*Work instructions:* Search the data for the string "computer", and report each line where it is found.
[Supplied records — start]
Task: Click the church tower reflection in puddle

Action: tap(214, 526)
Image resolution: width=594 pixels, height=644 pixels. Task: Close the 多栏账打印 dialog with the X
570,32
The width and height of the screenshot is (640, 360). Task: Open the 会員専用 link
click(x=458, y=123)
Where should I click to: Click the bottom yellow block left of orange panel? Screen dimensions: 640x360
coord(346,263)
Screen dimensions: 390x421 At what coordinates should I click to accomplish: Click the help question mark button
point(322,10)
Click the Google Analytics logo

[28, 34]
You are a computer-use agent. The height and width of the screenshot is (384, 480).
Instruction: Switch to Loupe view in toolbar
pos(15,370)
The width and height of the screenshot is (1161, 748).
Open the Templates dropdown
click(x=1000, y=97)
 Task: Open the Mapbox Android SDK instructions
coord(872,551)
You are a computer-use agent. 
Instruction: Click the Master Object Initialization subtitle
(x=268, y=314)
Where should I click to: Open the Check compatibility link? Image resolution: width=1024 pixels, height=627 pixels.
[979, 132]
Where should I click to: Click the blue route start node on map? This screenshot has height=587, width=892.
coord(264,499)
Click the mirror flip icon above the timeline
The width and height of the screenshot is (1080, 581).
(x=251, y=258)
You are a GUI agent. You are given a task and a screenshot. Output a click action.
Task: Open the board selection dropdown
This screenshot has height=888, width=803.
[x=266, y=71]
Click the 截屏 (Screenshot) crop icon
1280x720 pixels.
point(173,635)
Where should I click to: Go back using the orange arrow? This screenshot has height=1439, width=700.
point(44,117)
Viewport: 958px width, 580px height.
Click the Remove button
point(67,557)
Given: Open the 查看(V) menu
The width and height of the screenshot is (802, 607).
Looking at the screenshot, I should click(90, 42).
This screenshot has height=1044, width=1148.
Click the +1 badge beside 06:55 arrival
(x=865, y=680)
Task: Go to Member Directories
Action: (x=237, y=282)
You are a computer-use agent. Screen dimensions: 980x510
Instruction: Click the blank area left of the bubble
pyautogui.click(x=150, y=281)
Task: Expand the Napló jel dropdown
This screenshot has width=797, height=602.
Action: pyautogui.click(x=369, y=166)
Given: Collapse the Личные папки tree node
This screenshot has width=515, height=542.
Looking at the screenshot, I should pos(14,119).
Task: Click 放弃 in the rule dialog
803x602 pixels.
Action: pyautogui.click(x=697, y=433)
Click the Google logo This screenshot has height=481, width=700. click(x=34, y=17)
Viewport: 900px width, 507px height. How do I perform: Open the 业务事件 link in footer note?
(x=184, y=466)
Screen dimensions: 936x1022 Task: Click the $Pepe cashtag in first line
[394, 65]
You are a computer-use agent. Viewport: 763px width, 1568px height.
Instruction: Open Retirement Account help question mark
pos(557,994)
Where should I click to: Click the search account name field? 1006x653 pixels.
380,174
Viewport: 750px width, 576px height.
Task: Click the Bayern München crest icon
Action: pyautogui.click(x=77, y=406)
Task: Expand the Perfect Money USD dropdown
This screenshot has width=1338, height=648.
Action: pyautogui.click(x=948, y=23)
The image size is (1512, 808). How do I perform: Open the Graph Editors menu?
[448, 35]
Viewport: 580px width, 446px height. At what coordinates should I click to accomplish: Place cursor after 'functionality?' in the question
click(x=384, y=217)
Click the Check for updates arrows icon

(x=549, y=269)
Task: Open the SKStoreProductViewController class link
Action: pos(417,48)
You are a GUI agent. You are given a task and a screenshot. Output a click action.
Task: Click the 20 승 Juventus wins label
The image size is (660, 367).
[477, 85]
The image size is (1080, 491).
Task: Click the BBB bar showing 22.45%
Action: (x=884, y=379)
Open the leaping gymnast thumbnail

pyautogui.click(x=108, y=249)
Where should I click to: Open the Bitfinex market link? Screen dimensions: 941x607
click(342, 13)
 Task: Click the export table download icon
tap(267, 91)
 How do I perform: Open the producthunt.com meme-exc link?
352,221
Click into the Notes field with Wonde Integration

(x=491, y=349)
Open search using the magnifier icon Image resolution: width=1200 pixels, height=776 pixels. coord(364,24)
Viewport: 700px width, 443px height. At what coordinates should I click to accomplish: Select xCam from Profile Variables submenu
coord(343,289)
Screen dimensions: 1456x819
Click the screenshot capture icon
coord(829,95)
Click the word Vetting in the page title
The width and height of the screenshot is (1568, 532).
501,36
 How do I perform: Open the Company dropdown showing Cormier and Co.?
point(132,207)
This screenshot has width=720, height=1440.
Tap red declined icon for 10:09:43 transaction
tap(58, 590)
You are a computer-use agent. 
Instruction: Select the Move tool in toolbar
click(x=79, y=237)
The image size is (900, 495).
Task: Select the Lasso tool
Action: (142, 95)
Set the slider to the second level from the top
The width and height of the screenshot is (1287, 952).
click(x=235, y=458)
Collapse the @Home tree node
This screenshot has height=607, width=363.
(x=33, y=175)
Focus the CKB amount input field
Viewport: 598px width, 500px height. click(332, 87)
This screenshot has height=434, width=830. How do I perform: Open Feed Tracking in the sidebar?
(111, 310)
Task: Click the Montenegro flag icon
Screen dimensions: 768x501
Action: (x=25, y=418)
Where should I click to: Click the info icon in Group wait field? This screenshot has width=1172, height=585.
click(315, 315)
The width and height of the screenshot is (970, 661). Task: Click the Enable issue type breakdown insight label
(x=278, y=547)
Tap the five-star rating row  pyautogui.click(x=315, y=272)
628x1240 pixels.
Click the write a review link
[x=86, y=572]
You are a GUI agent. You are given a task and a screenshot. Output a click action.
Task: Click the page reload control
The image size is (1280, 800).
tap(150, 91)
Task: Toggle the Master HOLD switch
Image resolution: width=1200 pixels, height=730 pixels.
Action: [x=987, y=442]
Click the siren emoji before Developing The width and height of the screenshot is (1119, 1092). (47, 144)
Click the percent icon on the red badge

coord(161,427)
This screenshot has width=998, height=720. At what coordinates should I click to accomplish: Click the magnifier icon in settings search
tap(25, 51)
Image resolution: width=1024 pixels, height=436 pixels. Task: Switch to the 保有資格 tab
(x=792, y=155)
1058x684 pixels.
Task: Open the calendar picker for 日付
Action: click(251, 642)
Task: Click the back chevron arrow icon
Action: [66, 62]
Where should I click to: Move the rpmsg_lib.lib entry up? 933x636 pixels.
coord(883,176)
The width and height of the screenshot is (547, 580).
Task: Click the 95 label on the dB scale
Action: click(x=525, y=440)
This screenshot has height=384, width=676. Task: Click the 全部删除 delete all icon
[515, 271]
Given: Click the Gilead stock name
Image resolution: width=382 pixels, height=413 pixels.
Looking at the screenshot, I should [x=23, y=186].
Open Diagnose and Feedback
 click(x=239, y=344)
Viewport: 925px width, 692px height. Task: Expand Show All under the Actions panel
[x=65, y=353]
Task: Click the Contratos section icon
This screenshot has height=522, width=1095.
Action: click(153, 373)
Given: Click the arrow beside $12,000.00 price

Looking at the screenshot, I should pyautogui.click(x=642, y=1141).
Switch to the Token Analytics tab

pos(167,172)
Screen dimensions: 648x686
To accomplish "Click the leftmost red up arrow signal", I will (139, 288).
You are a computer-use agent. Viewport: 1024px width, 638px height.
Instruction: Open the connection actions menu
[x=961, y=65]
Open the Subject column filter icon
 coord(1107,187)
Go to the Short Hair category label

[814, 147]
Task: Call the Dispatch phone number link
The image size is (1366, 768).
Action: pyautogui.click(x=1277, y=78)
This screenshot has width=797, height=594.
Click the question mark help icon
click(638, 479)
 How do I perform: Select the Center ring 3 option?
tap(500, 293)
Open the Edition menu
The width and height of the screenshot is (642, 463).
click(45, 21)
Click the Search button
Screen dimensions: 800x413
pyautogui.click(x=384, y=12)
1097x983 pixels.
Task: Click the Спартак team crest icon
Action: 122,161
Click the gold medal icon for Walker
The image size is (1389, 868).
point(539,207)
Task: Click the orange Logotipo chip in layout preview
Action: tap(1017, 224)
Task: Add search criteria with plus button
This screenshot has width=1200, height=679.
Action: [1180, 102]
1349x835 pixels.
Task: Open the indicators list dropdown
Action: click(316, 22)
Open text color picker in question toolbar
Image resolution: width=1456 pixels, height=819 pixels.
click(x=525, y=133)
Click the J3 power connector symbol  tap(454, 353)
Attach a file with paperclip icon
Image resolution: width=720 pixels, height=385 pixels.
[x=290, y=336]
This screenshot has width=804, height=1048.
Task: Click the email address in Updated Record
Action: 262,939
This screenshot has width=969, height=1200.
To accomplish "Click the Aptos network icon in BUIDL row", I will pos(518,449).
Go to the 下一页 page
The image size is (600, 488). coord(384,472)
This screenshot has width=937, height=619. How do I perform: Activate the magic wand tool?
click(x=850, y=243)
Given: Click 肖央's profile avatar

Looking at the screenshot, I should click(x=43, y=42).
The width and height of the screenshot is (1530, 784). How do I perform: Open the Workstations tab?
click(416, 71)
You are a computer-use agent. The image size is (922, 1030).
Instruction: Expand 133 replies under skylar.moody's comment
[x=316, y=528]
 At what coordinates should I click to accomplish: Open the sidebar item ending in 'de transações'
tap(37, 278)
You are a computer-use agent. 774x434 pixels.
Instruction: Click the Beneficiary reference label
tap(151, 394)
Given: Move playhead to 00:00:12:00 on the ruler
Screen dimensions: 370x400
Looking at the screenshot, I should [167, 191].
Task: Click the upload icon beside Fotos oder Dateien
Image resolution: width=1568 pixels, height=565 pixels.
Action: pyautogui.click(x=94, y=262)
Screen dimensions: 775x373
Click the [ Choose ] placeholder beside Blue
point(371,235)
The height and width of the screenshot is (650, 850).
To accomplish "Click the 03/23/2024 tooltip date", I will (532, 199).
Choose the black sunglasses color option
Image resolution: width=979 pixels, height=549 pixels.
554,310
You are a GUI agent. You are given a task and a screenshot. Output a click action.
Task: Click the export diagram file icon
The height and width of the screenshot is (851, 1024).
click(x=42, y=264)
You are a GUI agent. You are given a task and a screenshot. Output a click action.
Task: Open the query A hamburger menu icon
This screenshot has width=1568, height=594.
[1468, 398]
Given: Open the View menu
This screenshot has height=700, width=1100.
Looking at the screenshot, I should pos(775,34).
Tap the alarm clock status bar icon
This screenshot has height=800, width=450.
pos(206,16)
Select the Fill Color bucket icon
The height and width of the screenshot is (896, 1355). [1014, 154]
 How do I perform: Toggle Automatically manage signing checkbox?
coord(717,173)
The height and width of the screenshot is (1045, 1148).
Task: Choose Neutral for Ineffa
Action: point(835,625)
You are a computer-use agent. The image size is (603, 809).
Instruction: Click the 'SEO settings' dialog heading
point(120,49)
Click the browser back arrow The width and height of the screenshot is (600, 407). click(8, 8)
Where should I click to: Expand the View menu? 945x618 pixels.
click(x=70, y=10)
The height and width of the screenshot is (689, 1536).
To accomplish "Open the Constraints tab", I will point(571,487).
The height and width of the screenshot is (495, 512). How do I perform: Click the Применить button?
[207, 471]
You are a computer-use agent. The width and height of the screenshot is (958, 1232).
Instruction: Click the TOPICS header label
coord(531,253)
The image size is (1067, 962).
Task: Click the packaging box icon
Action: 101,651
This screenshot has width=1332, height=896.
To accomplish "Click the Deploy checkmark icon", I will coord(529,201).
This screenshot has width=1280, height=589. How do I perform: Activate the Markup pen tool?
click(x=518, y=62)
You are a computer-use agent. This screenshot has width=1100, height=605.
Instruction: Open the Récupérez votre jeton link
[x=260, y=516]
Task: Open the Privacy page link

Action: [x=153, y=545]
[Supplied records — finish]
*Problem solution:*
You are a computer-use agent. The height and width of the screenshot is (384, 480).
You are a computer-use agent. 
You are a computer-use agent. Screen dimensions: 980x510
You are a computer-use agent. Viewport: 763px width, 1568px height.
You are a computer-use agent. 
You are a computer-use agent. Viewport: 1024px width, 638px height.
You are a computer-use agent. The image size is (922, 1030).
You are a computer-use agent. 774x434 pixels.
You are a computer-use agent. The image size is (603, 809).
You are a computer-use agent. The width and height of the screenshot is (958, 1232).
You are a computer-use agent. This screenshot has width=1100, height=605.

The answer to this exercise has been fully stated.